Il Terzo polo invece non pone condizioni. Non temete anche voi come Pd e Pdl di pagare un prezzo?
«Il nostro atteggiamento ha una spiegazione politica ancora prima che programmatica. I due grandi partiti non hanno mai messo in discussione il sistema che si era creato perché pur vedendone i limiti hanno sempre cercato di lucrarne i vantaggi. Il Terzo polo invece, e l’Udc prima del Terzo polo, è nato sulla base della denuncia dell’equilibrio politico. Questo governo costringe Pd e Pdl non solo a un sacrificio forte rispetto ai loro elettori ma li obbliga a prendere atto che il vecchio schema non regge».
Quindi dietro le quinte del governo Monti lei sogna un nuovo assetto?
«Questo governo è destinato inevitabilmente a modificare la tipologia di sistema che abbiamo costruito. Tendo a vedere il bicchiere mezzo pieno e non credo che Pd e Pdl siano spaventati: hanno dimostrato coraggio. Il Pdl ha avuto la capacità di capire che la sua agonia coincideva con la tomba per l’Italia. Il Pd aveva la vittoria in tasca e ci ha rinunciato. Quando sento Di Pietro usare toni da campagna elettorale penso che Bersani sia stato particolarmente ardimentoso».
Sembrano complimenti ma suonano come un epitaffio.
«Assolutamente no. Loro sono i partiti di maggioranza, loro possono contendersi la guida del Paese. Sta a loro decidere se vogliono creare come in Germania schieramenti alternativi oppure guardarsi indietro».
Berlusconi rilancia le riforme. Quante volte abbiamo già sentito questo ritornello?
«Lo voglio prendere in parola. Perché mette il dito nella piaga. O la politica dimostra di avere una capacità di guida nella riforma di se stessa o scompare. Il governo tecnico lavora su un binario molto importante che è quello delle misure economiche e sociali. Noi dobbiamo lavorare alla nostra autoriforma. I titoli sono sempre gli stessi, da anni: riduzione del numero dei parlamentari, superamento del bicameralismo, una legge elettorale che apra alla concorrenza tra le forze politiche: parliamo tanto di liberalizzazioni, ma il mercato non vale solo per le farmacie o i taxi. Ci metto anche la giustizia. È un’assoluta emergenza italiana ed è a costo zero. Non dobbiamo perdere tempo, a cominciare dal tema delle intercettazioni. Bisogna agire senza intenti punitivi nei confronti della magistratura ma anche senza complessi. Se i problemi esistono, è compito della politica affrontarli».
Come si fanno le riforme? Bicamerale, tavolo dei leader?
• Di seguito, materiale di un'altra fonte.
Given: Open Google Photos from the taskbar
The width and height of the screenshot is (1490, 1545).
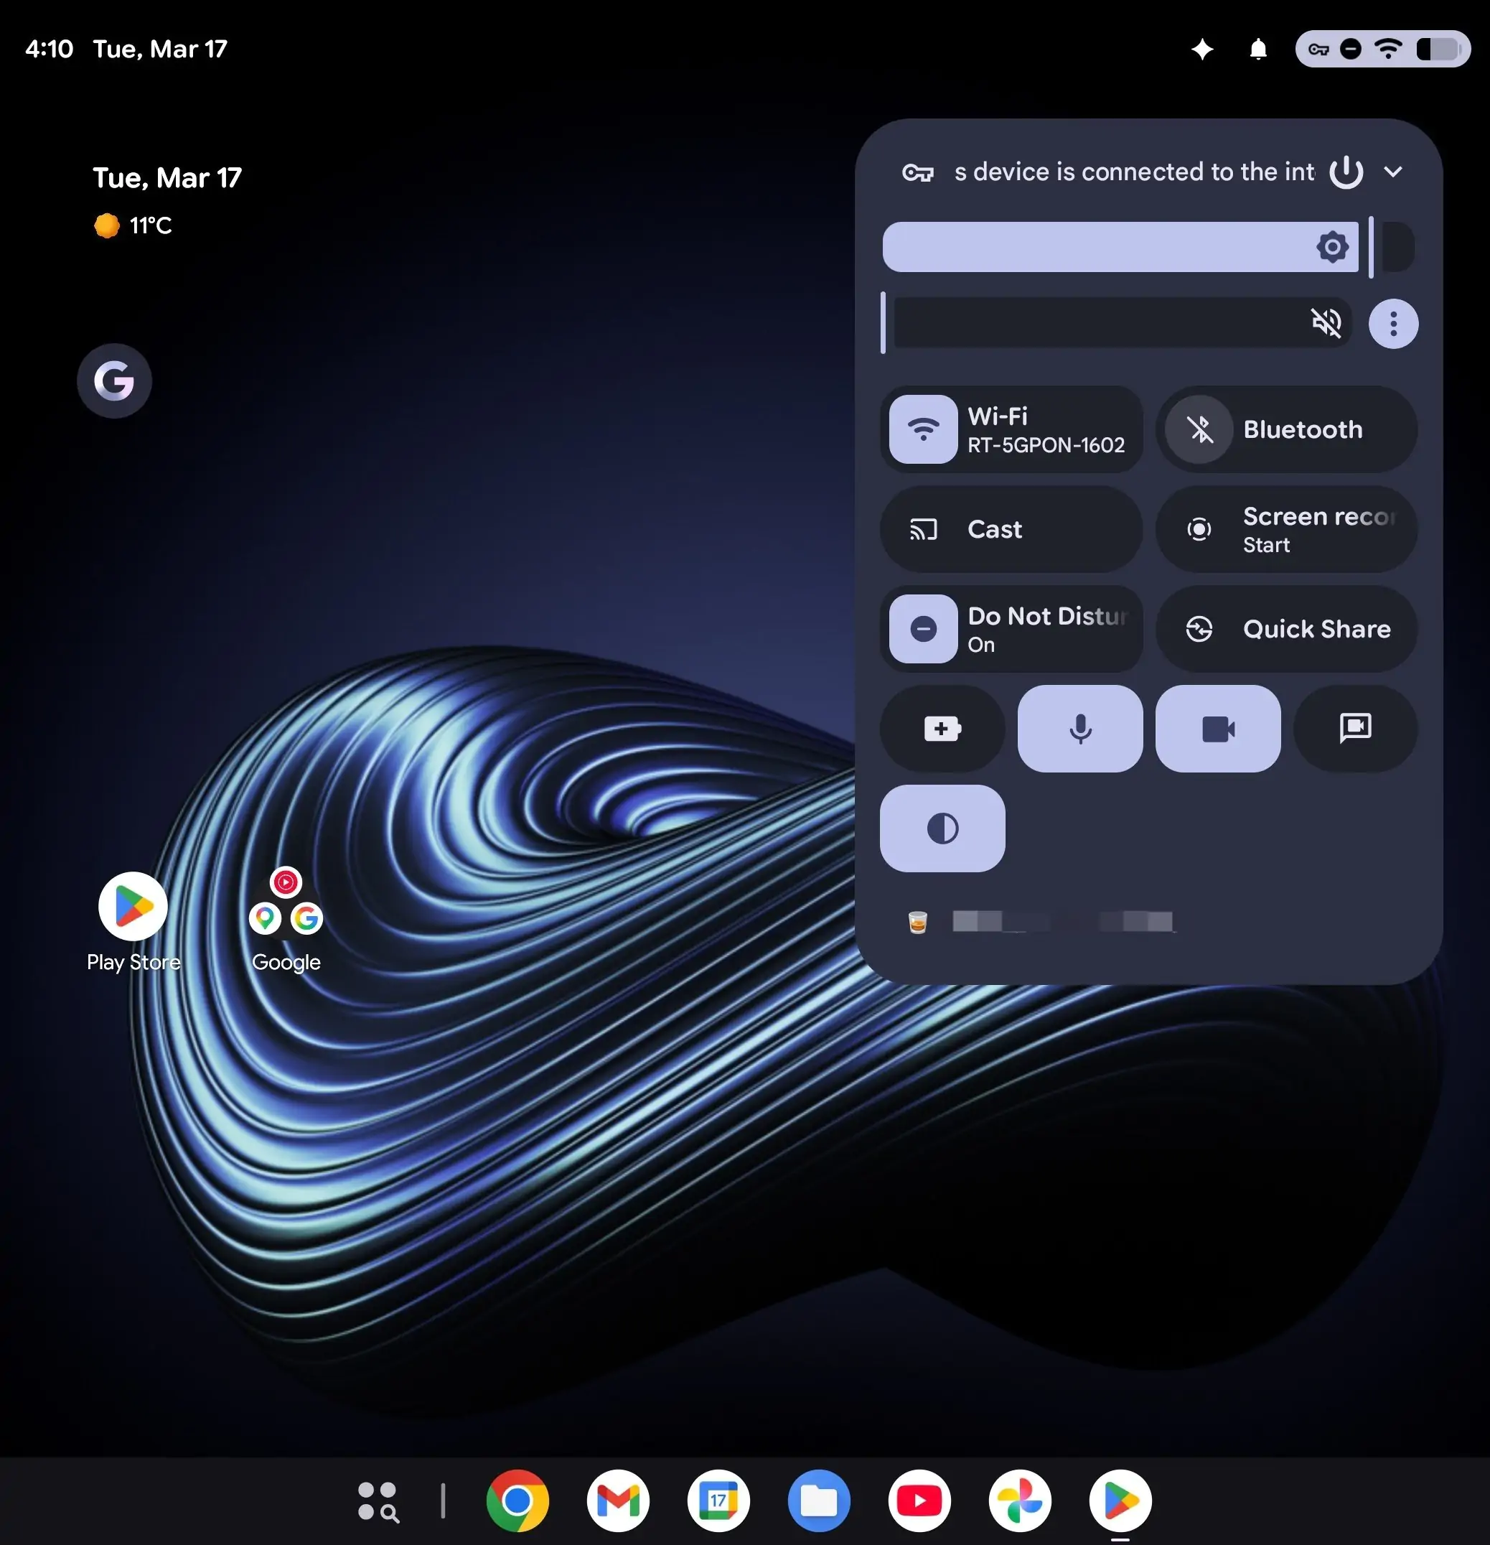Looking at the screenshot, I should point(1020,1500).
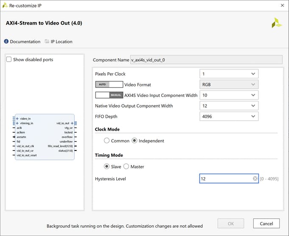Screen dimensions: 289x236
Task: Expand the vtiming_in interface plus icon
Action: [17, 123]
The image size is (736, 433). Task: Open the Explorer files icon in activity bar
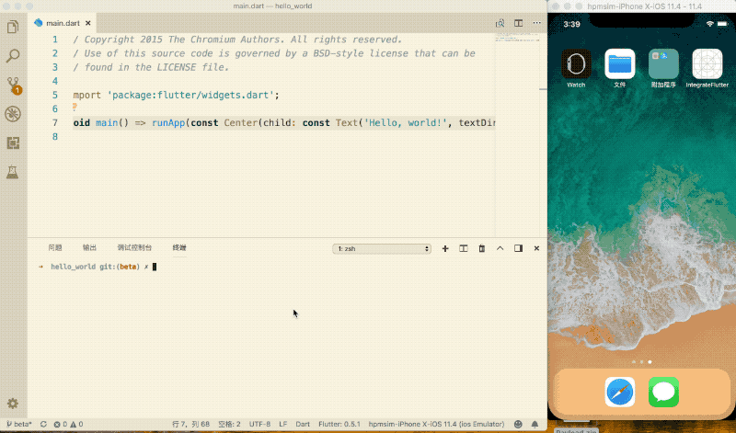coord(13,27)
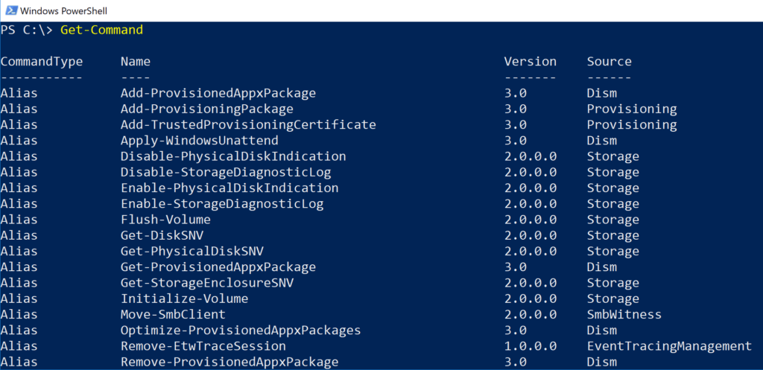Select the Add-ProvisioningPackage alias name
763x370 pixels.
[206, 109]
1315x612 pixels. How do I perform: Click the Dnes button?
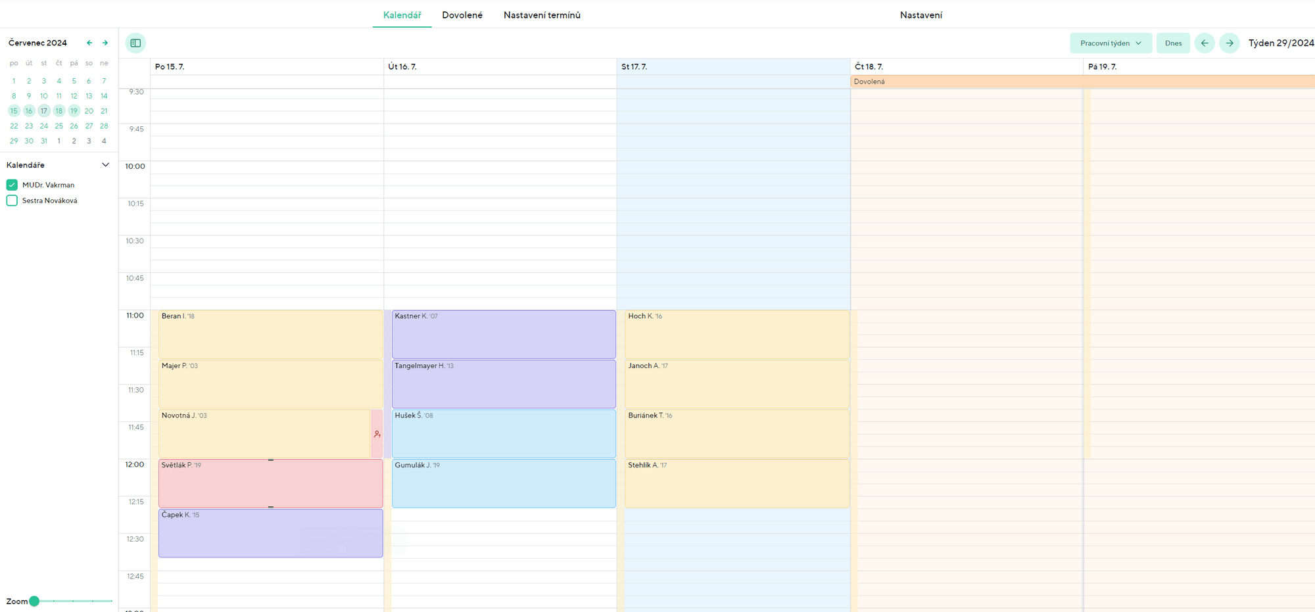click(1173, 43)
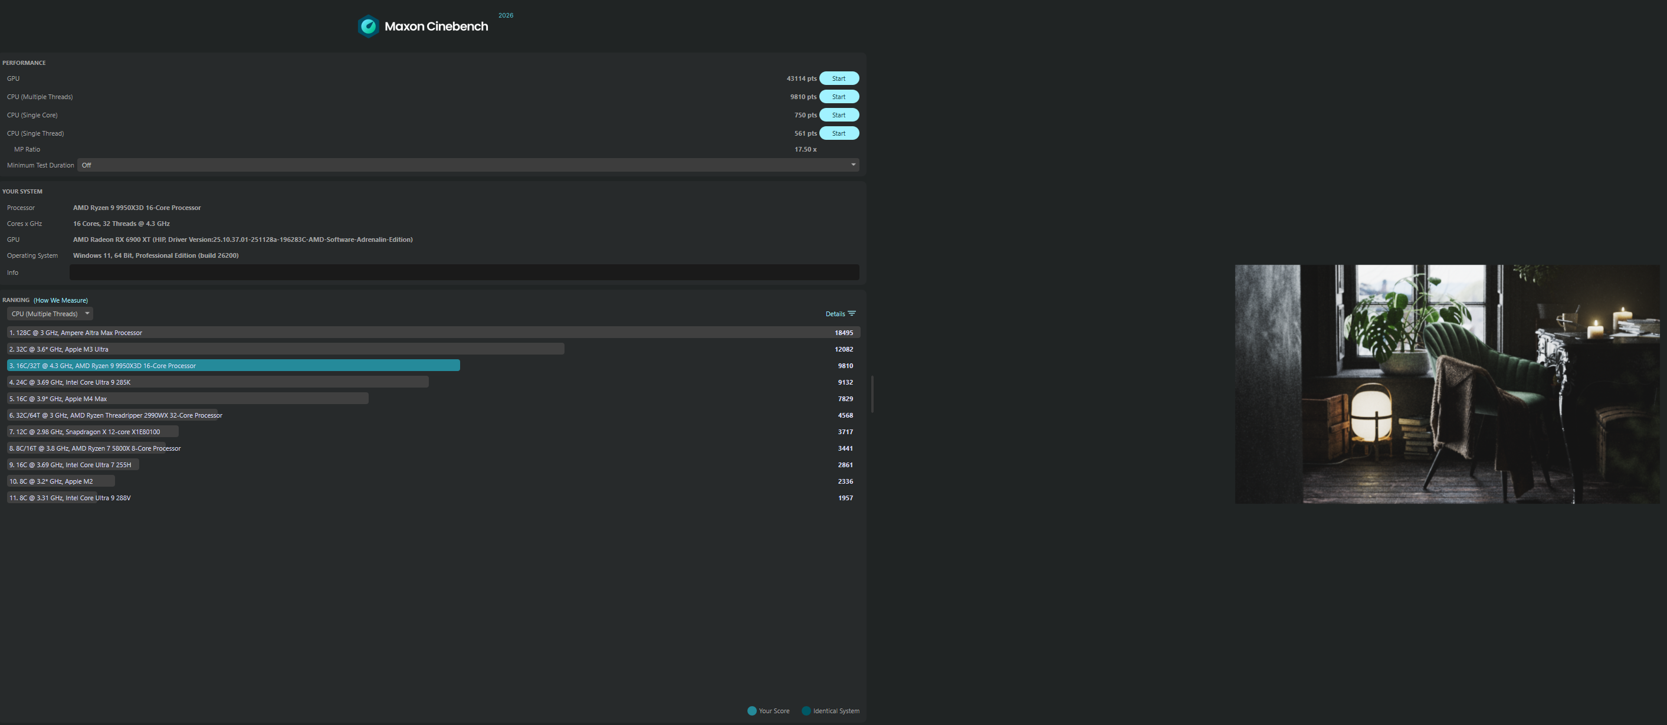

«Quale tavolo migliore del Parlamento? Basta quello. I leader si sentono di continuo, i capigruppo lavorano tutti i giorni. Non c’è bisogno di altri strumenti».
Anche la fase due sembra una formula vecchia.
«Monti è chiamato a una prova con se stesso. Le idee chiare ce l’ha. Certo, un conto è scriverle in un saggio, un conto è applicarle al governo. Occorre il rilancio degli investimenti, misure per la produttività e la crescita, una severa lotta all’evasione fiscale. Un’altra manovra no. Non la reggerebbe il Paese. Servono le riforme. Un nuovo intervento sui conti avrebbe sì un carattere recessivo».
Con il governo Monti dobbiamo attenderci un risveglio dei cattolici in politica?
«Non possiamo più pensare a un mondo cattolico subalterno a chi disegna la politica. È una sfida per tutti e una ricchezza che nessuno deve strumentalizzare. Non bisogna aver paura delle novità . In questa fase emergeranno nuovi protagonisti, anche cattolici. E penso che nessuno possa interdire dall’impegno politico chi oggi si è dimesso dai suoi impegni professionali per servire lo Stato».
Da Passera a Riccardi, aumenterà la concorrenza anche per lei.
«Per anni mi è stato spiegato che dovevo avere paura per il mio futuro. Penso di aver risposto con i fatti. La paura ce l’hanno gli altri e non io che ho resistito all’opposizione con il centrosinistra e il centrodestra. E oggi ho fatto di tutto perché nascesse questo governo, senza pensare certo ai miei tornaconti personali».